Required tasks:
• A. In the essay on choosing a startup problem, rename "chapter" to "part" and write out the part between "Let us dwell" and "up problem discovery.", inclusive.
• B. Write what comes next in the essay on choosing a startup problem, starting after its last sentence.

Text extract:
• • • •
Do VCs prefer a specific route? Well, I haven’t seen it explicitly stated anywhere though I feel VCs do have a slight affinity for picks emerging from personal pain (more on this in the next section). Personally I prefer Pivot > Personal Pain > Personal Experience > Prospecting > Opportunistic. The reason Pivot comes on top is that the founders have been through one round of iteration and market feedback, and hopefully have been pulled in the right direction based on market feedback. The risk is now reduced to some extent. Next is personal pain because if it is something that deeply matters to you, and you are scratching your itch, then it is likely that you are going to stick with it for longer, even in hard times. Opportunism comes lowest for the same reason that personal pain comes highest. It is a tactical approach to solving for fundraising or deciding, basis what is hot. Here I am not sure the founder will stick with the problem if s/he encounters hard times. That said, when I evaluate a startup, this preference or bias alone is not enough to decide one way or the other, but instead it gets weighted as one of the rubrics in the final decision.
2C.2/ The pick has two phases: ‘Problem Discovery’ and ‘Problem Validation’
Problem discovery, and problem validation, constitute the two phases of arriving at, and firming on the pick. Problem discovery is where the founder devotes time to figuring out the right problem s/he wants to work on. Following problem discovery is problem validation, where the founder has to validate or confirm that the problem space they have chosen is large and meaningful enough for them to devote the next few years to work on it, primarily by getting some signals of a large enough market or customer set who care about the problem and the potential solution.
When we combine the two phases of the pick – problem discovery and problem validation – with the routes by which we can arrive at a pick – via pain, personal experience, prospecting, or opportunism – we get the following matrix of ‘phases x routes’.
Let us dwell a bit more deeply into these two phases of the pick: problem discovery, and problem validation, in the next two sections of this chapter. First, we take up problem discovery.
2C.3/ Problem discovery
What does doing problem discovery actually look like? It is a combination of primary research, i.e., conversations with potential users, experts, founders or operators working in the area, and secondary or desktop research, i.e., reading on the interwebs, reviewing scientific literature etc., as to figure out a potentially large problem you want to work on. Problem discovery is relevant largely to the pick via prospecting route (as, in the others, you arrive at the pick via an aha moment basis your pain, or experience). That said, even in the pick via pain route, you may need to narrow down the problem to a sharper sub-problem. This is where the principles of problem discovery come in handy. Let me illustrate this through a hypothetical example.
Let us assume that the challenges of dealing with an elderly family member, and the personal pain, lead you to eldercare as the space you want to work on. It also seems like a large growing market, and each cohort of elders seem to have more disposable income than the previous cohort, so it seems like a growing, economically vibrant market. By reading a lot of articles, scientific papers, books etc., as well as by talking to people running senior living accommodation, potential customers who could be either older people or their progeny, experts in the space, or brainstorming with your cofounders etc., you arrive at a problem: the biggest danger to healthspan, and thus lifespan, of older folks is falls, and the second biggest problem is loneliness (I am guessing!). You now have the main problem you want to go after – falls and what can be done to reduce it – and a backup problem, that of combating loneliness in older folks. Thus as we saw here, even for pick via pain route, the process of problem discovery comes in handy to help narrow down the problem, to a specific sharper sub-problem.
• • • •
Provided material:
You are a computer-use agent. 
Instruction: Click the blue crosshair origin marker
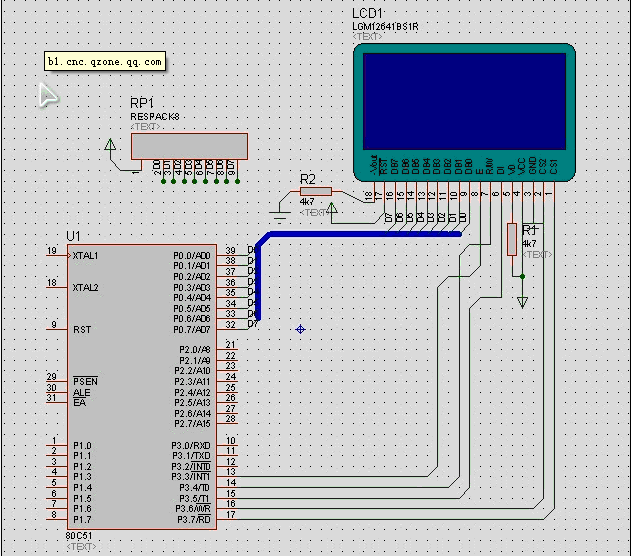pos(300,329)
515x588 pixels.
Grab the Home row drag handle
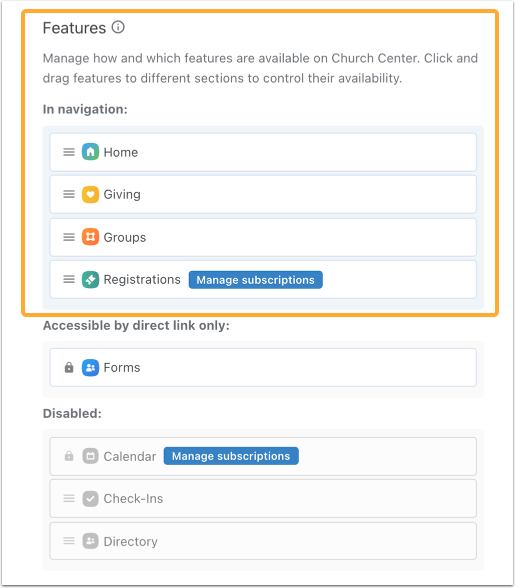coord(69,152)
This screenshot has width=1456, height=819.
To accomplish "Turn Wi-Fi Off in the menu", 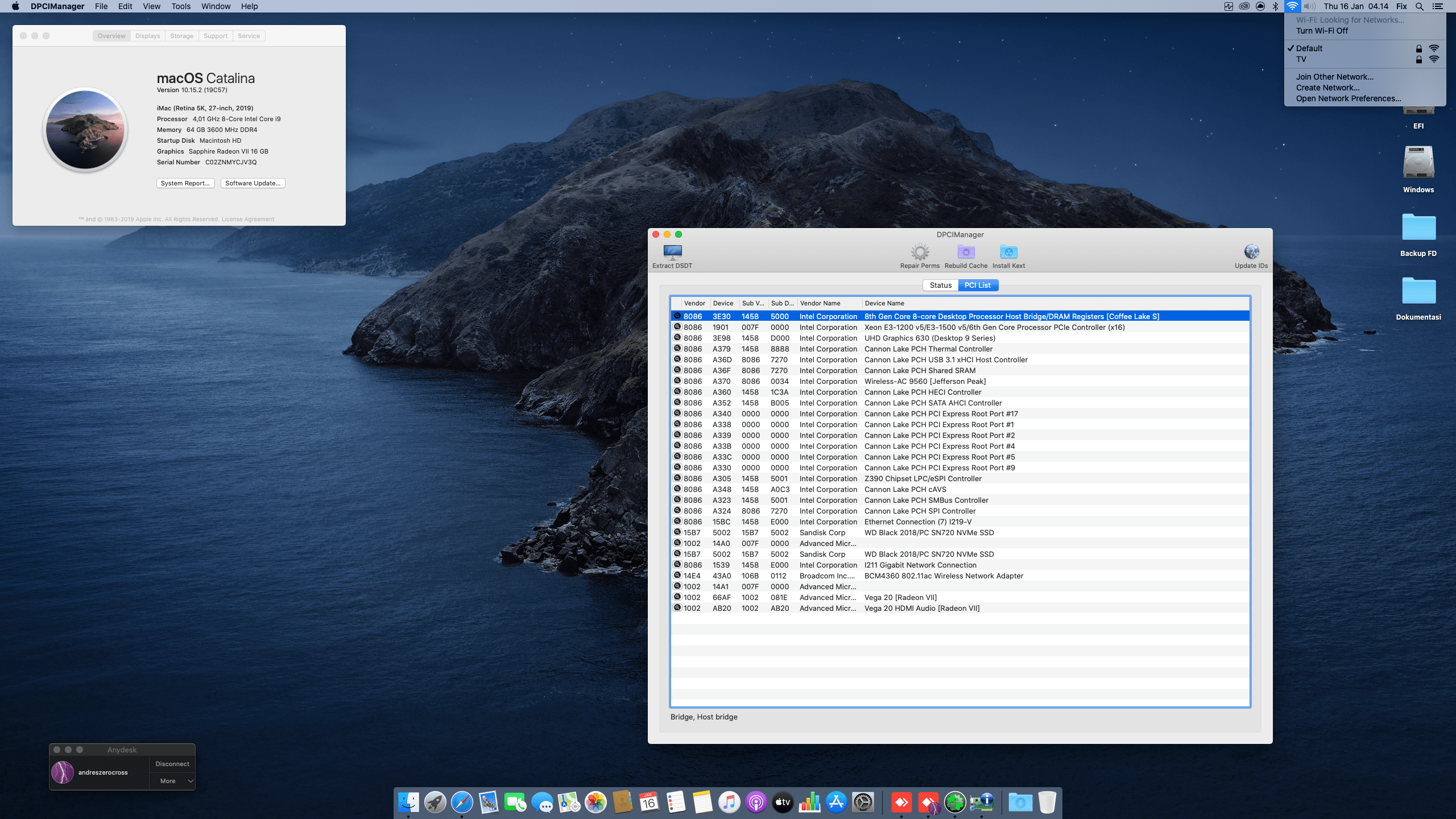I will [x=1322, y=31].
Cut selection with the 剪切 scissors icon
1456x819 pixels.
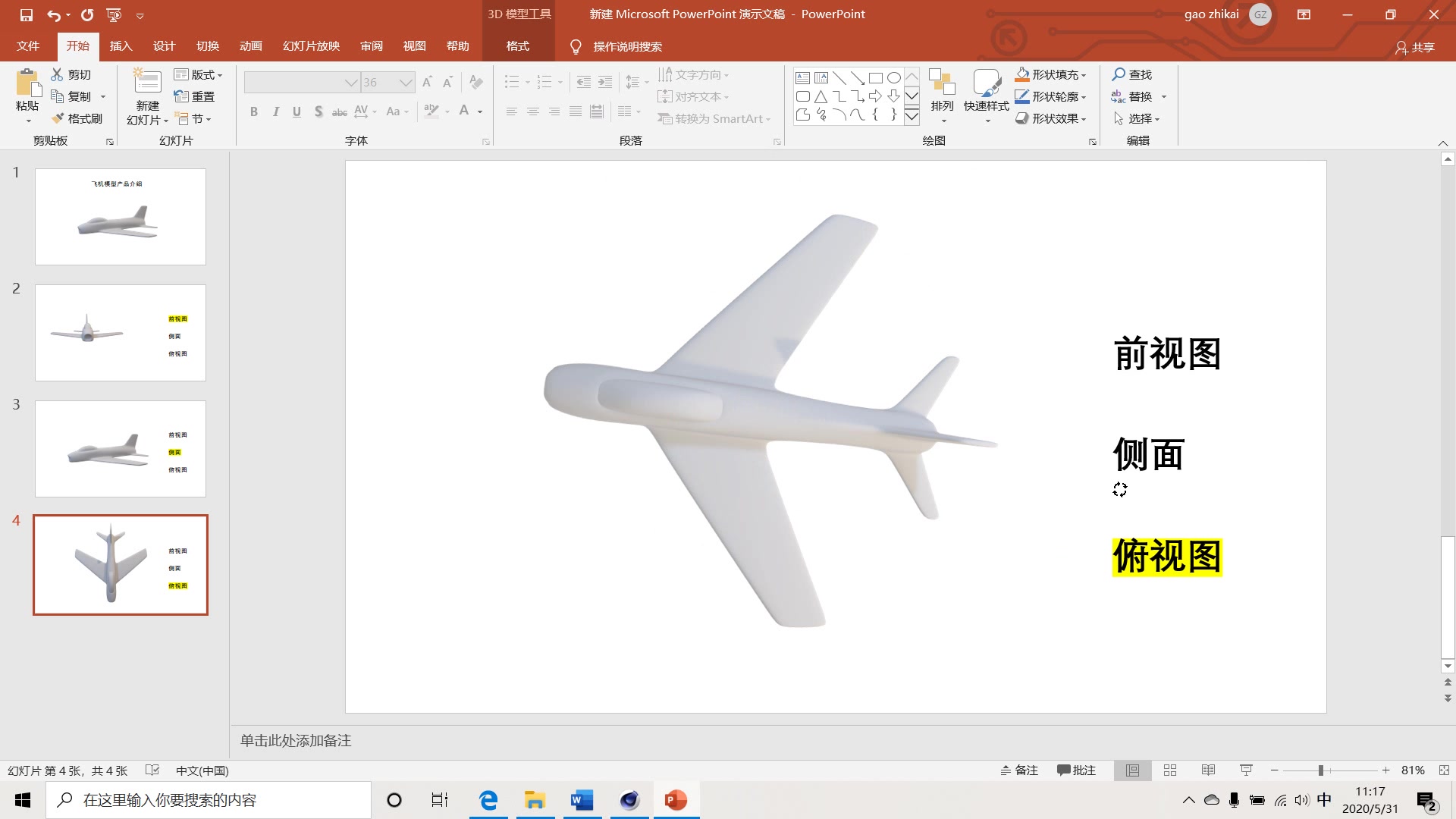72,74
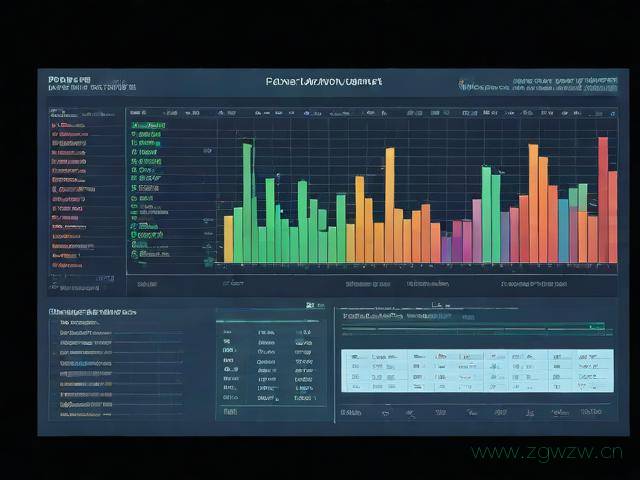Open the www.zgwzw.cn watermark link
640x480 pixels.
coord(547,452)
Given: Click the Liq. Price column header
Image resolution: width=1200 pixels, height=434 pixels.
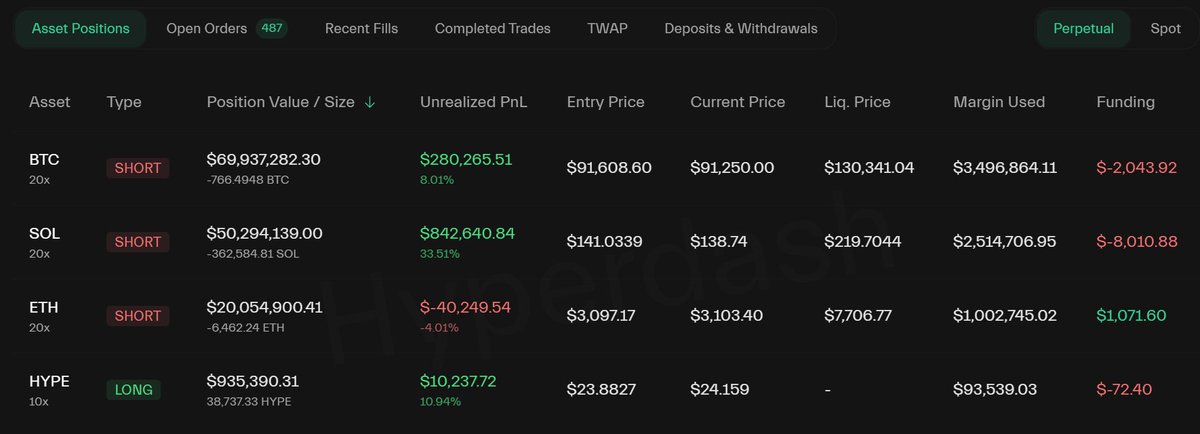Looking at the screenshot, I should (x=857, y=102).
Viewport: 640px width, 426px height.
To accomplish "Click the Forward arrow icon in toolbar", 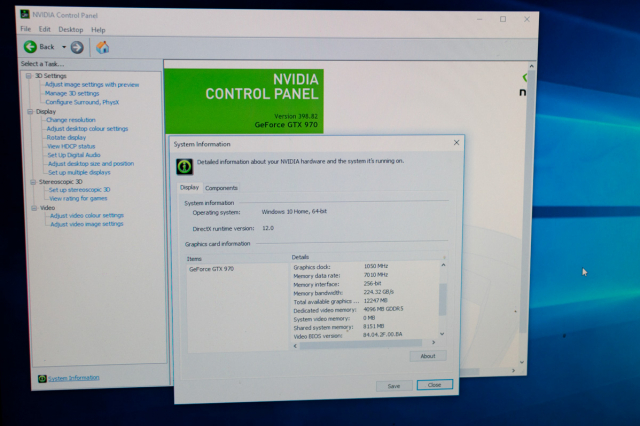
• • • •
Responses:
• A.
Let us dwell a bit more deeply into these two phases of the pick: problem discovery, and problem validation, in the next two sections of this part. First, we take up problem discovery.

• B.
In the above hypothetical example, the founder had clarity on who to speak to / reach out to, given that personal pain had led them to the broader problem space of eldercare. It made sense to reach out to experts / potential users / founders in this category. But in cases where the founder is picking via prospecting, they will need to cast the net wider. The focus here, as we read in the previous section, should be on ‘set expansion’, as Josh Kopelman, of First Round Capital puts it. Set expansion is essentially widening your choice set, by getting more and more options around what problem spaces to pick. Given the centrality of the pick in the success of your venture, it makes sense to make sure you aren’t missing out on a problem space that may have been more relevant. The best way to do that is to:
- budget a reasonable amount of time for problem discovery. Six to nine months is ideal, but don’t worry if it is longer, for every month invested in the pick stage will save you a few more (expensive) months of pivots down the line, and
- do lots of conversations.
How many is lots? Well, Sasha Orloff who exited as cofounder and CEO of LendUp, did “100 coffee chats with founders, CEOs and investors to gather advice for his next move“. This became AI-powered accounting startup Puzzle Financial. The community app Kutumb’s ($26m Series A led by Tiger Global in June ‘21) founders ran ads on Facebook inviting people to send in ideas for apps that didn’t exist but which they wished to see built. A large number responded, and the four cofounders spoke to over 2,000 respondents to determine what to build. That is a lot though! I haven’t come across any definitive guideline on how many conversations you need to have at the problem discovery stage specifically – most of the data online on the topic of conversation count is for customer discovery or validation calls.
In fact I don’t think there is a magic number of conversations or calls needed at this stage. Instead I recommend that you could keep doing conversations – for anywhere 2-3 to 6-9 months, ideally don’t exceed a year – till you arrive at three to four problems that per your and / or a friendly VC’s estimates, meets at least two of the three criteria of a good pick (founder problem fit, why now, large attackable problem). At this stage we can say that the phase of problem discovery is over, and it is time to move to the phase of problem validation, where you can take these problems one by one and cycle through the problem validation phase for each.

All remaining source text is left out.